INSTRUCTION: Put the listing from the line containing "Image resolution: width=343" through the end into a Markdown table with the columns Row and Line. Leave out blank lines.

DATA:
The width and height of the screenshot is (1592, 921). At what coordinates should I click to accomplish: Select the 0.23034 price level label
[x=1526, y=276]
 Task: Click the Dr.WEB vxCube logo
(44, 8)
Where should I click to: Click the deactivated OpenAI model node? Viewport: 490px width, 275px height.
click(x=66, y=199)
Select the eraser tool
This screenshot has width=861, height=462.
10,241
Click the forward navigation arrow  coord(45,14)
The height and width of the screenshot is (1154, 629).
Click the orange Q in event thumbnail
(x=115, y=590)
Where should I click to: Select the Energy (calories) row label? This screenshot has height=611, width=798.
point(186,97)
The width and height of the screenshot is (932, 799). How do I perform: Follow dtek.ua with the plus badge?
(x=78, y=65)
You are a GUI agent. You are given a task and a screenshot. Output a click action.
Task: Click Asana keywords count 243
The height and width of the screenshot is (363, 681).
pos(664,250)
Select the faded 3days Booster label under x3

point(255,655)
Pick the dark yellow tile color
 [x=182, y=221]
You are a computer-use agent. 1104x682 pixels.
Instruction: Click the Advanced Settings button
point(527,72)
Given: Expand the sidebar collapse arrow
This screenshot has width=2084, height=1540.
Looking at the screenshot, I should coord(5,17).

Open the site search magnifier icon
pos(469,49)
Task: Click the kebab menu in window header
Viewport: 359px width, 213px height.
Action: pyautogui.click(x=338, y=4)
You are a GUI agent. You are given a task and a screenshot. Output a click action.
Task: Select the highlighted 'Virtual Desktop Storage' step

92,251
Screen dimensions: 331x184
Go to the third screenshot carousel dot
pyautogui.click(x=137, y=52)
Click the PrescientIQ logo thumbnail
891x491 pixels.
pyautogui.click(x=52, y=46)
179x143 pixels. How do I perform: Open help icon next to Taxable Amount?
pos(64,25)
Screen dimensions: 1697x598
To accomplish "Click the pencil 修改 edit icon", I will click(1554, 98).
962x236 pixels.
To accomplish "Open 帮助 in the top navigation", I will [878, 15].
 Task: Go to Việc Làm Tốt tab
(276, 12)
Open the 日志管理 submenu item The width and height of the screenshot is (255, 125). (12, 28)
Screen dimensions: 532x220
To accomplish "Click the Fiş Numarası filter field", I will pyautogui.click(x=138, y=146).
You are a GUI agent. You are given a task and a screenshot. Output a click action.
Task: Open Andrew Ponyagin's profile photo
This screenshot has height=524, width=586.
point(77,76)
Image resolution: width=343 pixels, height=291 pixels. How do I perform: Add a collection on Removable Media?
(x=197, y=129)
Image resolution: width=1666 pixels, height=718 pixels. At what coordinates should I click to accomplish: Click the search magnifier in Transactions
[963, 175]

SOLUTION FOR THIS TASK:
| Row | Line |
|---|---|
| 1 | Image resolution: width=343 pixels, height=291 pixels. How do I perform: Add a collection on Removable Media? |
| 2 | (x=197, y=129) |
| 3 | Image resolution: width=1666 pixels, height=718 pixels. At what coordinates should I click to accomplish: Click the search magnifier in Transactions |
| 4 | [963, 175] |